Hollis, his face stained red by blood from a head wound (a sniper’s bullet had creased his forehead earlier that morning), moved forward to secure a farm owned by the Lahaye family on the southwestern edge, comprising German defenses around the headquarters and battery. Since his morning-actions, he had been elevated to acting commander of 16 Platoon after its officer had been killed. As he and his men went through the gate of the farm, shown the way by a member of the farming family, he spotted a German field gun hidden behind a hedge of rhubarbs. Already eight British troops lay dead on the field after attempting to knock out the gun.

Arming himself with a PIAT and accompanied by two Bren gunners, he crawled towards the gun. When he had closed to within 100 yards of the gun, he fired the PIAT. To his horror, the Spigot bomb missed. Abruptly seven or eight gray-clad figures erupted into activity all around the gun. As the British watched, the gun turned in their direction and amid a blast from the muzzle, a shell raced over their heads. Hollis sprinted for the cover of a nearby barn, shouting at the two Bren gunners with him to pull back.

The men lay frozen, either oblivious of the command or were too frightened to run.

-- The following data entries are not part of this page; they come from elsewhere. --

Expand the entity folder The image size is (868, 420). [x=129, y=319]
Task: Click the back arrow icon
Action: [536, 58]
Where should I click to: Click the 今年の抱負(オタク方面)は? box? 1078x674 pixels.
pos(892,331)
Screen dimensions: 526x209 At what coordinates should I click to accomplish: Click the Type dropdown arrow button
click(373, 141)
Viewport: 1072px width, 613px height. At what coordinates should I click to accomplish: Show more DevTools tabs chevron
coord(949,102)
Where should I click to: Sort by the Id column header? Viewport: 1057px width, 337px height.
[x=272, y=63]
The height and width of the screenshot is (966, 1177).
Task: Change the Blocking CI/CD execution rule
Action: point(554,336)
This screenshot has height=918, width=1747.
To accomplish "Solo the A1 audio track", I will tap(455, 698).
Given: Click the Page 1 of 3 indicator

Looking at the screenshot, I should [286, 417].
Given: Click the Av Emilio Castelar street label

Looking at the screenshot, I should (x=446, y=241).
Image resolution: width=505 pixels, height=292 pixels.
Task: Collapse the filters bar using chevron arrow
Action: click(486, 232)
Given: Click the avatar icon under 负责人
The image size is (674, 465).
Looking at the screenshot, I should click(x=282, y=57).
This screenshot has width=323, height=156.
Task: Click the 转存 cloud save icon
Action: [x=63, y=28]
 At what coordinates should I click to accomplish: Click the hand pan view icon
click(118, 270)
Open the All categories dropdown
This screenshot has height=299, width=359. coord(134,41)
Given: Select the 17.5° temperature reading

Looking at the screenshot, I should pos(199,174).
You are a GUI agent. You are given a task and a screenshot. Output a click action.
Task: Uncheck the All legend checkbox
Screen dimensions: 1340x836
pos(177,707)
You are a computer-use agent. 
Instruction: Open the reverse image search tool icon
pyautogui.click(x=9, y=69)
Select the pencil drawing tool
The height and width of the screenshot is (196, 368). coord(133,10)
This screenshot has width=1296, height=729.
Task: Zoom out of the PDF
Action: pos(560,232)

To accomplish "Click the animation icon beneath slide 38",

Aghast, Hollis seized another Bren and advanced on the artillery gun, firing from the hip to distract the gunners. When the Germans turned the gun on him, the two Bren gunners fled for cover. Another shell blasted from the muzzle of the gun, and roared by. When Hollis D-Day actions were later assessed, he was recommended for an immediate Victoria Cross, the highest British medal for valor. His Victoria Cross was gazetted on 15 August. While the Americans handed out four Medals of Honors for actions on D-Day, for the Anglo-Canadians, Hollis’ VC was the only one on D-Day.

British troops advance on Crepon on D-Day

British troops move forward on a road between Ver-sur-Mer and Crepon on D-Day. IWM B 5277

By now, reinforcements in the form of the 7th Green Howards had landed on the beachhead at 8.20. As battalion quickly passed through Ver-sur-Mer, they reached a German artillery battery located at Mare Fontaine. Here, the Germans were  too dazed and demoralized by the Allied aerial bombardment to fight.

In the problematic “Jig” and “Item” sectors, it was 1.45 pm by when the invaders resumed their push to get off the beach. “B” Company, 1st Hampshire tried to bypass Asnelles only to trigger a fierce firefight. As the fracas raged, “D” Company managed to slip through, overunning WN38 at Saint-Come-de-Fresnes before smashing on towards the WN42 radar station situated on the coast. The 2nd Devonshires pushed on towards Ryes on the Bayeux road, with “C” Company striking west towards La Rosiere. The advance was neither stellar nor stalled.